“He reminds me of how blessed I am to be an educator,” Hogan said of the Hamilton High School football player who suffered a serious spinal-cord injury in November that left him paralyzed from the waist down. He’s currently in rehabilitation at Barrow Neurological Institute in central Phoenix.
“He has taught me that true courage is putting a smile on your face and laughing at yourself and your daily follies as you conquer life’s most powerful blows. He has taught me that faith is all we really have when life gets tough.”
Hogan, an English teacher at Hamilton, is part of a team of five from the school that has been taking lessons to Jackson while he recuperates at Barrow.
For two hours a day, five days a week, Jackson gets instruction in English, marketing (from Susan Flynn), chemistry (Debbie Crane), math (Eric Miller) and history (Les Renner).
This way, he won’t lose ground academically and will be positioned to graduate with his class in 2007. Jackson hopes to be cleared by doctors and physical therapists to return to the Hamilton campus for the fourth quarter this school year. If not, he vows to be back in the fall.

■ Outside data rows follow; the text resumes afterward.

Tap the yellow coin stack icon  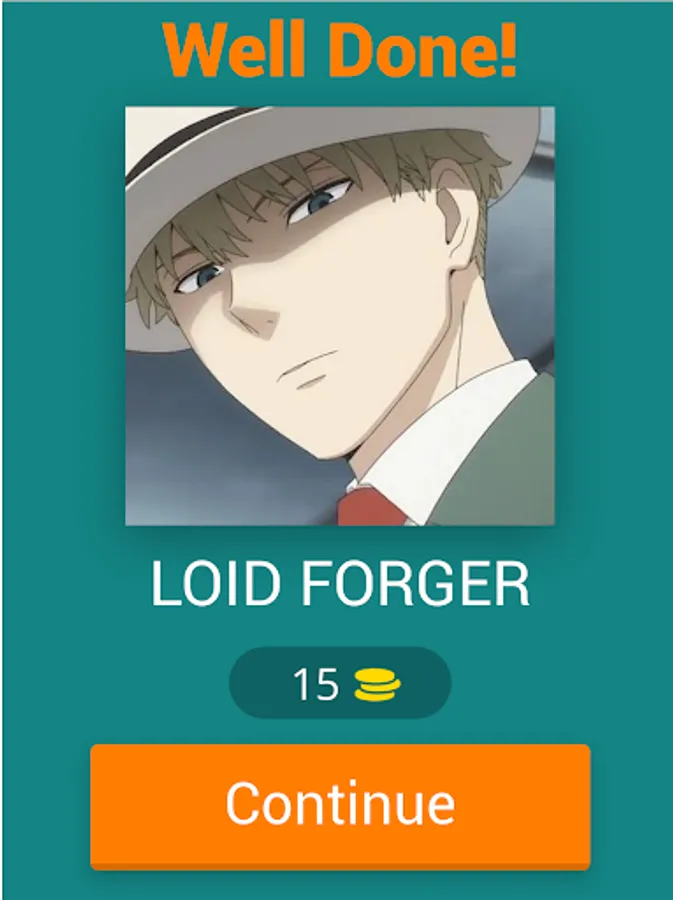pos(378,685)
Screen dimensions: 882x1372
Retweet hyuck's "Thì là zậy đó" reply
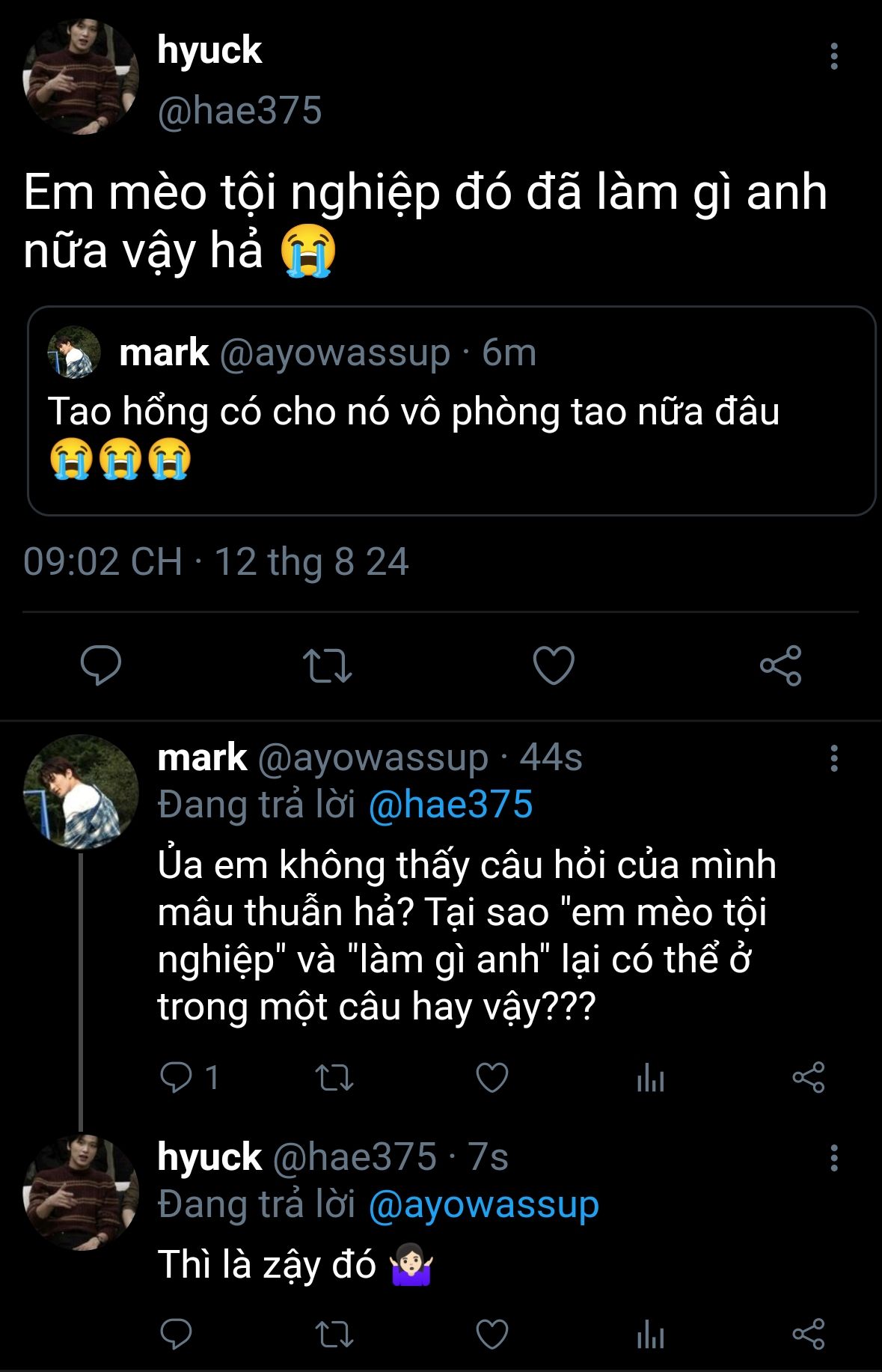[x=334, y=1334]
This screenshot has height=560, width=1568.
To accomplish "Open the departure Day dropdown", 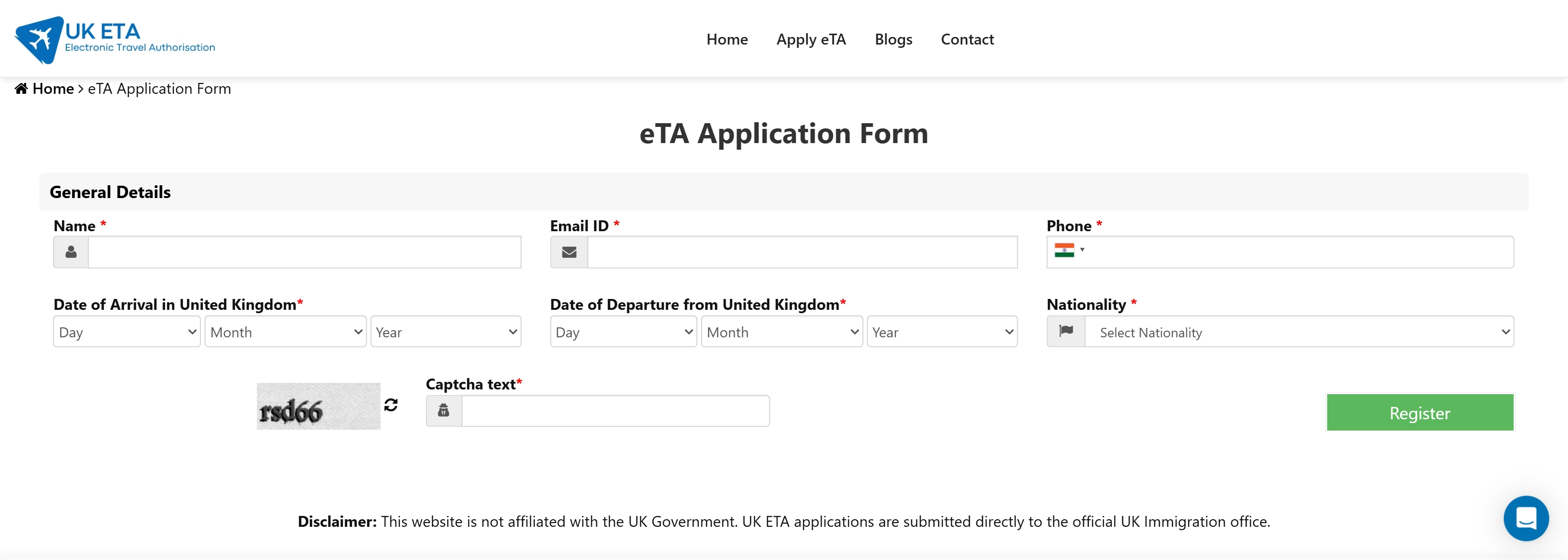I will [623, 332].
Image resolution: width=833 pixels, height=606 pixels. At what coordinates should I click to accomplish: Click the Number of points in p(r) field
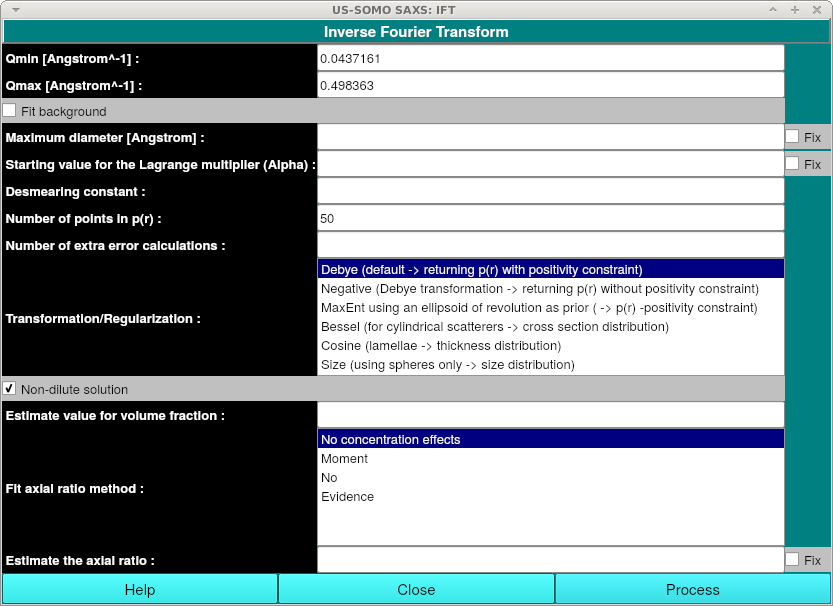[550, 218]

“I want to go back to school and be around everybody,” Jackson said.
Calling it “a learning process for both of us,” Hogan said this is her first experience with homebound instruction.

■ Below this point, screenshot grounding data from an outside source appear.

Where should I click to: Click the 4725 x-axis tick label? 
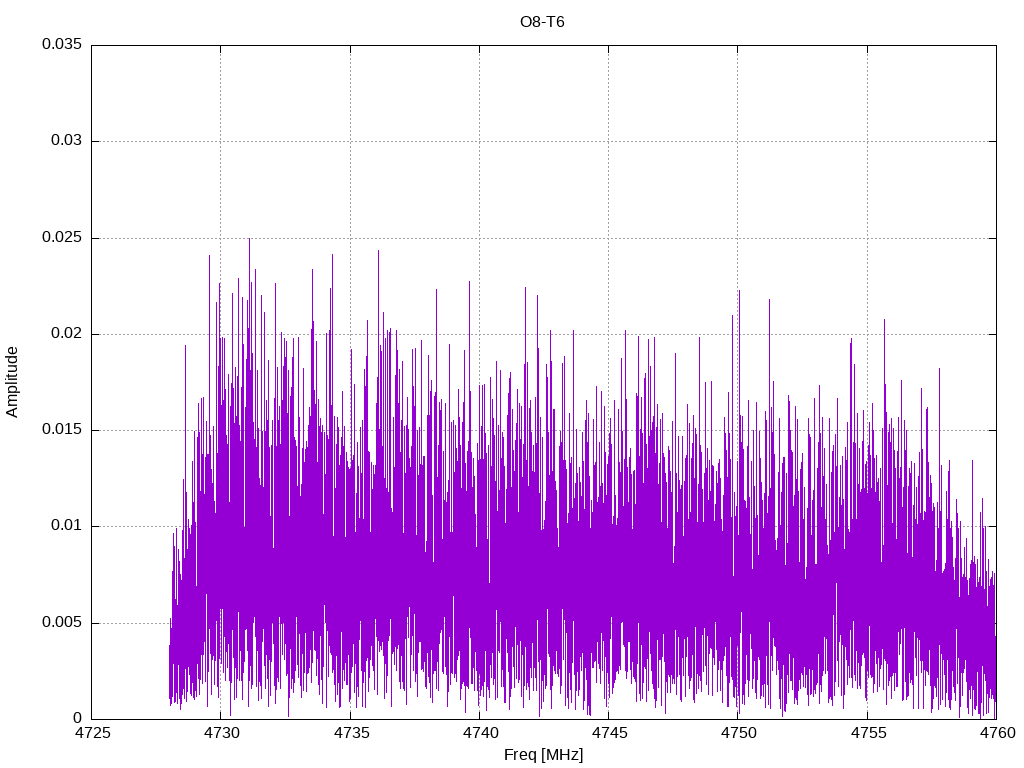pyautogui.click(x=92, y=734)
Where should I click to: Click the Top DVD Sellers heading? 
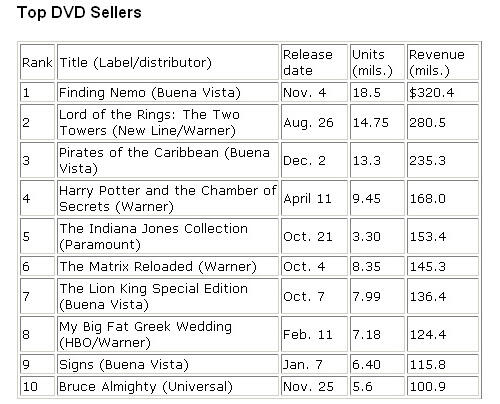pos(79,13)
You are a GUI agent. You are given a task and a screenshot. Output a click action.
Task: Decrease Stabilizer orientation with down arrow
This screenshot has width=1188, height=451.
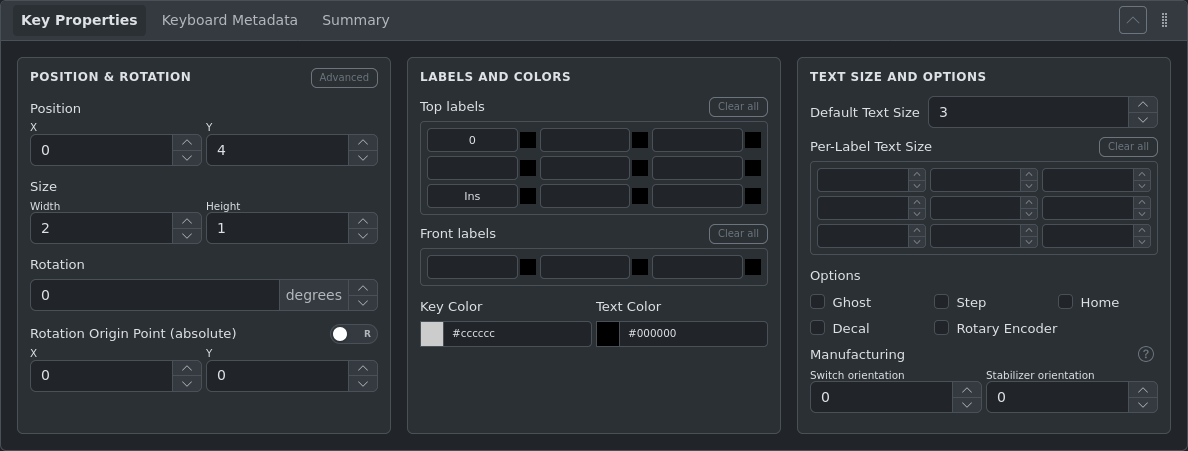tap(1142, 405)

The Chandler Unified School District makes it available to any student who has either an acute problem or needs to be out for at least three months. Medical certification is required.
Hogan initially became acquainted with Jackson when he was in her zero-hour English class as a sophomore. His boundless enthusiasm won her over.

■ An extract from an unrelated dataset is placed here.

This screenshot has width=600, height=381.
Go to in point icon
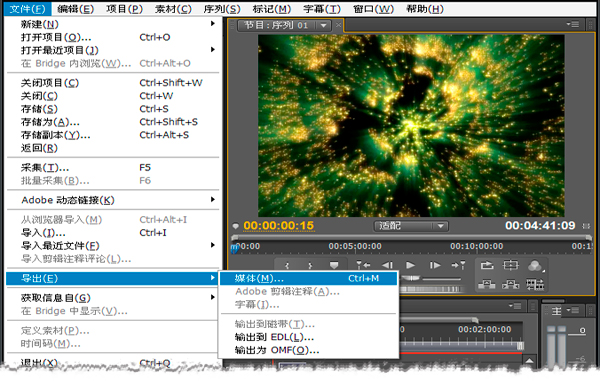click(363, 265)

“There are students who leave footprints on my heart, and Joe was that student,” she said. “Every morning, he made me smile. Zero hour comes early (6:40 a.m.), but Joe was always full of energy. He is well liked by so many. It’s tremendous that our students drive down (to Barrow) and spend hours with their friend, having movie nights and playing video games.”
Todd and JoAnn Jackson, Joe’s parents, have placed few restrictions on visitors.
“We just let everybody come,” said Todd, an engineer at Intel who only recently returned to work. “We felt it would be right for Joseph. He is a social butterfly, anyway.”
Hogan said the family’s strength comes from its deep faith. “The Jacksons have taught me what true love for a son really means,” she said.